Outline a cold region.
Set calling conv and prof hint for the callsite of the outlined function.

Diff Detail

Event Timeline

hiraditya created this revision.Aug 13 2018, 11:55 AM

This looks good. Do you have a testcase that demonstrates what this pass does?

lib/Transforms/IPO/HotColdSplitting.cpp
210

Another thing for the future development would be to find the largest cold section of the code: for example, if there are two adjacent loops that are both in a cold side of an if-statement, both of them could be outlined into the same function.

This looks good. Do you have a testcase that demonstrates what this pass does?

Working on it.

lib/Transforms/IPO/HotColdSplitting.cpp
210

That's a good idea! Thanks. I'll work on that. Another improvement I'm thinking of is to outline multiple regions from a function.
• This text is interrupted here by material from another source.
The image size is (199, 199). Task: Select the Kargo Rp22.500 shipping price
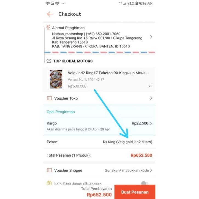coord(140,123)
sebpop added inline comments.Aug 16 2018, 1:34 PM
lib/Transforms/IPO/HotColdSplitting.cpp
210

find cold blocks like this:

+ bool unlikelyExecuted(BasicBlock &BB) {
+    if (blockEndsInUnreachable(&BB))
+      return true;
+    // Exception handling blocks are unlikely executed.
+    if (BB.isEHPad())
+      return true;
+    for (const Instruction &I : BB)
+      if (const CallInst *CI = dyn_cast<CallInst>(&I)) {
+        // The block is cold if it calls functions tagged as cold or noreturn.
+        if (CI->hasFnAttr(Attribute::Cold) ||
+            CI->hasFnAttr(Attribute::NoReturn))
+          return true;
+
+        // Assume that inline assembly is hot code.
+        if (isa<InlineAsm>(CI->getCalledValue()))
+          return false;
+      }

and then propagate the cold block property to all the blocks only reachable from the cold blocks:

+  DenseMap<const BasicBlock *, bool> ColdBlock;
+  // First mark all function basic blocks as hot or cold.
+  for (BasicBlock &BB : *F)
+    ColdBlock[&BB] = unlikelyExecuted(BB);
+
+  // Then adjust the hot/cold partitions by adding to the cold partition all the
+  // blocks that are only reachable from cold blocks.
+  forwardPropagation(ColdBlock, F);
+
+static void
+forwardPropagation(DenseMap<const BasicBlock *, bool> &ColdBlock,
+                   Function *F) {
+  SmallVector<BasicBlock *, 8> WL;
+  DenseMap<const BasicBlock *, bool> Visited;
+  for (BasicBlock &BB : *F)
+    Visited[&BB] = false;
+
+  BasicBlock *It = &F->front();
+  if (!ColdBlock[It]) {
+    Visited[It] = true;
+    WL.push_back(It);
+    while (WL.size() > 0) {
+      It = WL.pop_back_val();
+      for (BasicBlock *Succ : It->successors())
+        // Do not visit blocks that are cold.
+        if (!ColdBlock[Succ] && !Visited[Succ]) {
+          Visited[Succ] = true;
+          WL.push_back(Succ);
+        }
+    }
+  }
+
+  // Mark all the blocks that were not visited as cold.
+  for (MachineBasicBlock &BB : *F)
+    if (!Visited[&BB])
+      ColdBlock[&BB] = true;
+}

Thanks @sebpop for the patches. I'll update them. Having a static analysis to split the blocks will definitely help when we don;t have profile.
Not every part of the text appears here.